Post Office Inquiry: Paula Vennells grilled over past emails
(Photo by JUSTIN TALLIS/AFP via Getty Images)
AFP via Getty Images

Giving evidence at the Post Office scandal inquiry for a second day today (23), former Post Office chief executive Paula Vennells has been caught out by her own email in which she appears to suggest “managing the media” and suggesting colleagues of using less emotive language related to problems with Horizon.

Vennells said the idea given by former director of communications Mark Davies in 2013 that the Post Office should not review historical cases involving the Horizon IT system from “five to 10 years” ago because it would be “on the front page” was a “grossly improper perspective”.


An email, written by Vennells to Davies, revealed to enquiry reads, "You are right to call this out. And I will take your steer, no issue. There are two objectives, the most urgent being to manage the media. The second is to make sure we do address the concerns of JA [ex-MP James Arbuthnot] and Alan Bates.”

Jason Beer KC, lead counsel to the Horizon inquiry, asked, “Do you agree your nascent idea here of a review of all prosecutions of false accounting, if it had been carried into effect, may have avoided a lost decade until miscarriages of justice were discovered?”

Vennells paused for a short moment before responding, “It may well have done. It may well have done.”

However, when asked about the exchange, Vennells said she “absolutely” did not accept that she took a decision to not review past cases “based on a media outcome”. She added, “I didn’t take any decision on that, I wouldn’t have been able to do so.”

It also emerged today in the hearing that Vennells told colleagues how it was a “goal of hers” to scour all press and refute negative comments.

Responding to emails which were dealing with a negative article in Private Eye, Vennells wrote, “It’s a goal of mine that all press even local press (perhaps esp [sic] local press) , should be scoured for negative comment and refuted.”

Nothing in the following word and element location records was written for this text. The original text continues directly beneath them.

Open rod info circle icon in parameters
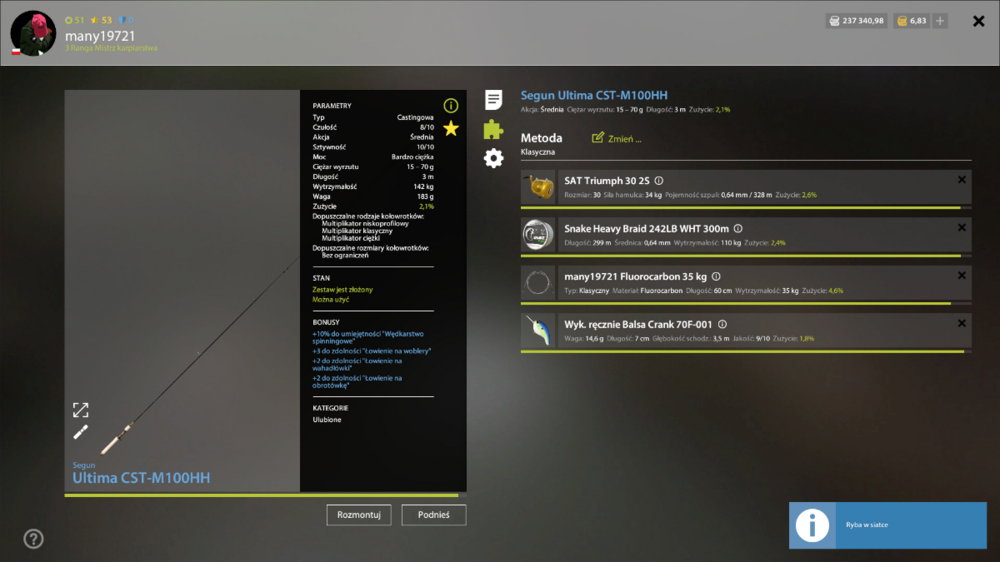tap(451, 105)
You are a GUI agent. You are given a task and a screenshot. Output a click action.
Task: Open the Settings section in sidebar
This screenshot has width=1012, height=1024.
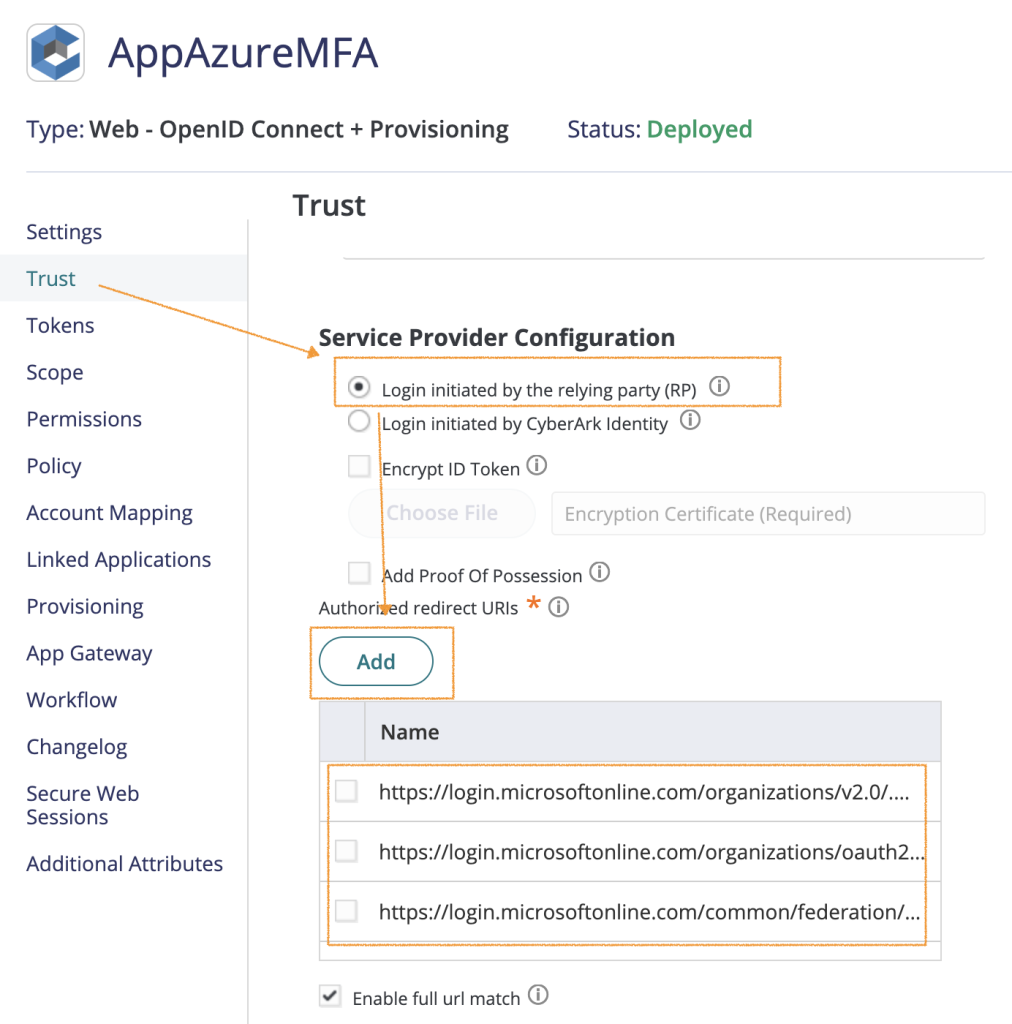[x=64, y=232]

When asked about the “goal”, Vennells said she was protecting the reputation of post office branches rather than the company itself.

“The reputation of Post Office Ltd had no weight at all. It was irrelevant, it was the reputation of the post offices, your local post office and that’s what I’m trying to say here," she said today at the inquiry.

Vennells admitted she should not have advised Post Office executives on using less emotive language related to problems with Horizon.

In an old email shown to the inquiry, she referred to comments from her "engineer/computer literate husband" who gave a "non-emotive" alternative word for computer bugs or glitches.

Vennells set out in the email that he suggested to use the word exception or anomaly or even conditional exception/anomaly. Beer asked Vennells whether she considered the words bugs or glitches to be emotive.

Vennells said she's not sure why she used the term emotive. She added that at the time, although it turned out to be wrong, she had thought the two concerned bugs had been fixed and she was trying to avoid any misinterpretation in relation to the work by Second Sight and the Horizon computer system.

"I should not have sent the email," she said.

She adds that she, and the rest of the organisation, should have used the word bugs.

Meanwhile, chair Sir Wyn Williams has said that the upcoming general election will not interfere with the timetable of the Post Office Inquiry,

“You may have heard there is going to be a general election. My view currently is that that will not interfere with the timetable of the inquiry, save for the day of the election and the day after.”

Sir Wyn added, “I have decided we will not sit on July the fourth or July the fifth, and as far as humanly possible to continue as if the election is not occurring.”